С костра был снят котел. Нас угостили цыганским супом, он назывался паприкаш, и был он жирен, густ, со сладким перцем, помидорами, и мяса было много в нем разного, вкусная еда, вроде сборной солянки мясной.
— Цыган — бродяга, чаже, но цыган не вор, —
Вообще мужчины были не очень общительны, казались усталыми и озабоченными, и скоро разошлись по своим делам. Только один, сильно пьяный, закутавшись в большую, не по росту солдатскую шинель, уснул в траве, свернувшись маленьким калачиком, как ребенок.
— В семье не без урода, сам знаешь, — сказал Яша, перехватив мой взгляд. Он поправил воротник на голове спящего, прикрыл лицо рукавом. — У него туберкулез, мы его недавно из больницы забрали. Все равно помрет.
Появилась старуха, худая, кривая, быстрая, движения у нее были резки и угловаты. Чему-то улыбаясь, споро собрала посуду. Попросила у меня сигарету и спички. Принялась их зажигать и бросать в кружку с водой; подманивала меня, показывая, что получается.

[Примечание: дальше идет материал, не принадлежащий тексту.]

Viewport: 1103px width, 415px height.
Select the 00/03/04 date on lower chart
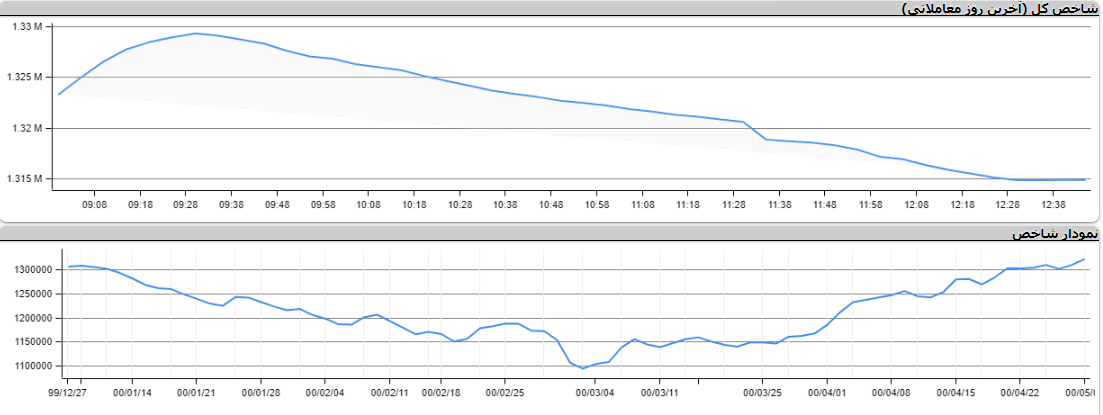(x=594, y=392)
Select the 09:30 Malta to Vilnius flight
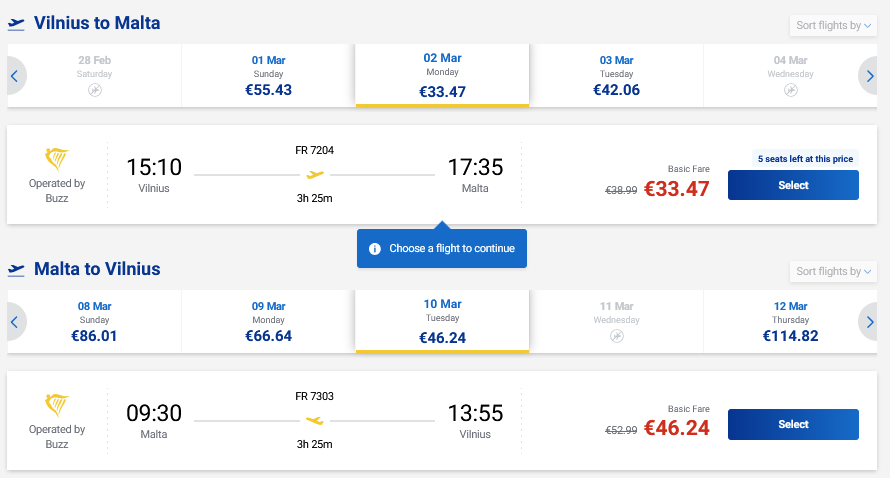890x478 pixels. coord(793,424)
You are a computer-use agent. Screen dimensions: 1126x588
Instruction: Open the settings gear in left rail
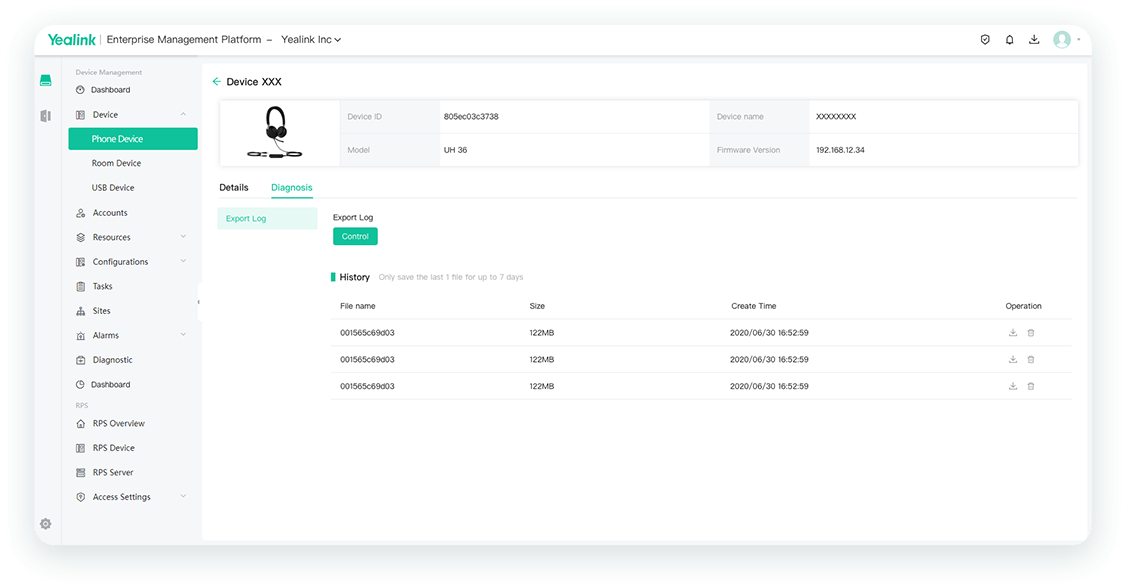[x=45, y=524]
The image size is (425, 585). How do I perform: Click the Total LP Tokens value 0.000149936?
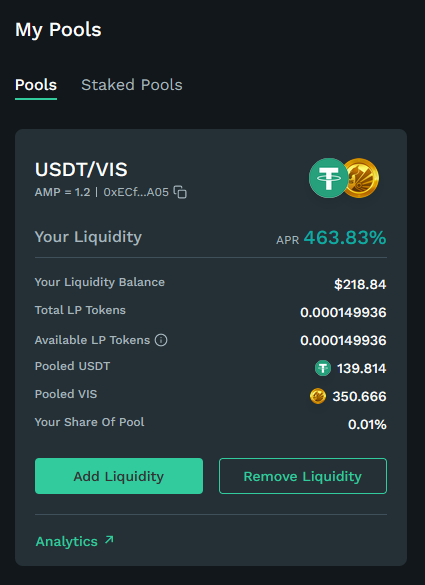(343, 312)
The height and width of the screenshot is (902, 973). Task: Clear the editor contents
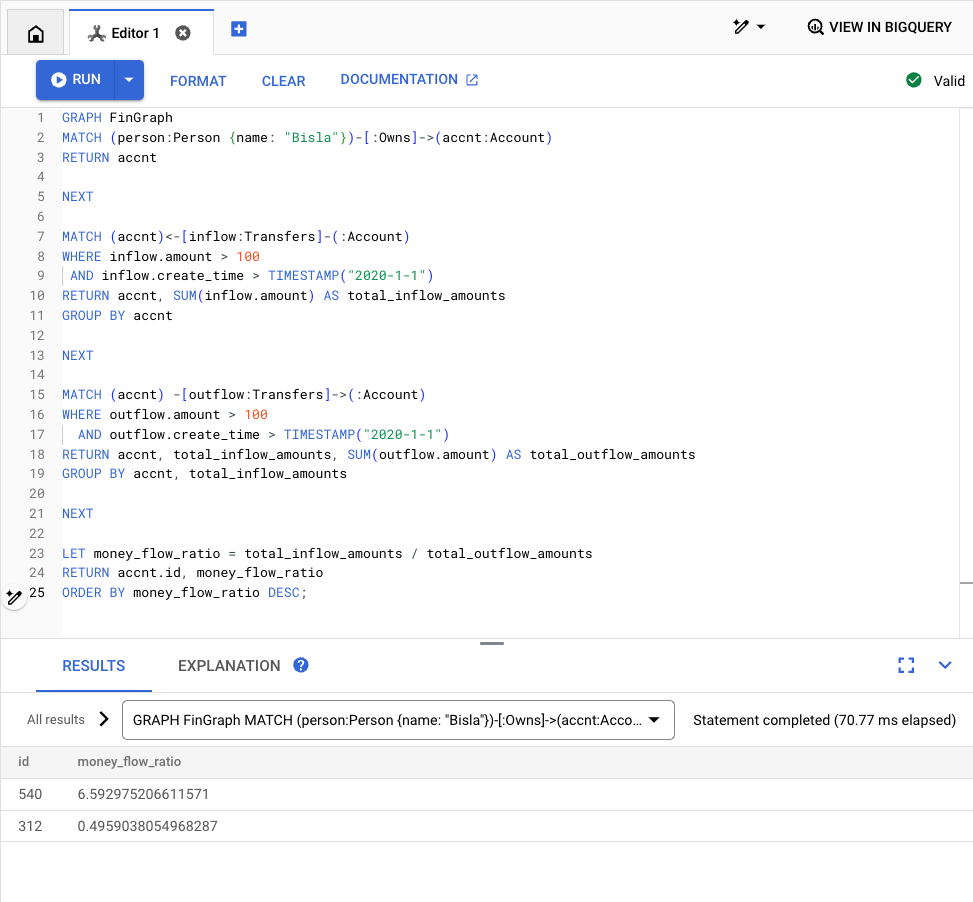[283, 81]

— Яша, — сказал я, — у меня денег нет, честное слово. Кто на рыбалку деньги берет?
— Дашь ей пару сигарет, и ладно с нее. А все же послушай, что она скажет.
Плотный ползучий дым выкручивался над водой, образуя вокруг черных корявых спичечных огарков причудливые короткие узоры, спирали и протуберанцы. Черная старуха тыкала в кружку своим скрюченным, в пергаментной коже пальцем и, поглядывая снизу и сбоку вороньим глазом, (на другом бельмо), скалясь нехорошей улыбкой, что-то сипло бормотала, фыркая, как кошка, косясь на раскрывшего ротик Алешу. Порчу наводит, подлая баба-яга? Хотя вряд ли, скорее сейчас начнет что-нибудь про счастье и дальнюю дорогу, ведь хорошим предсказанием больше заработаешь.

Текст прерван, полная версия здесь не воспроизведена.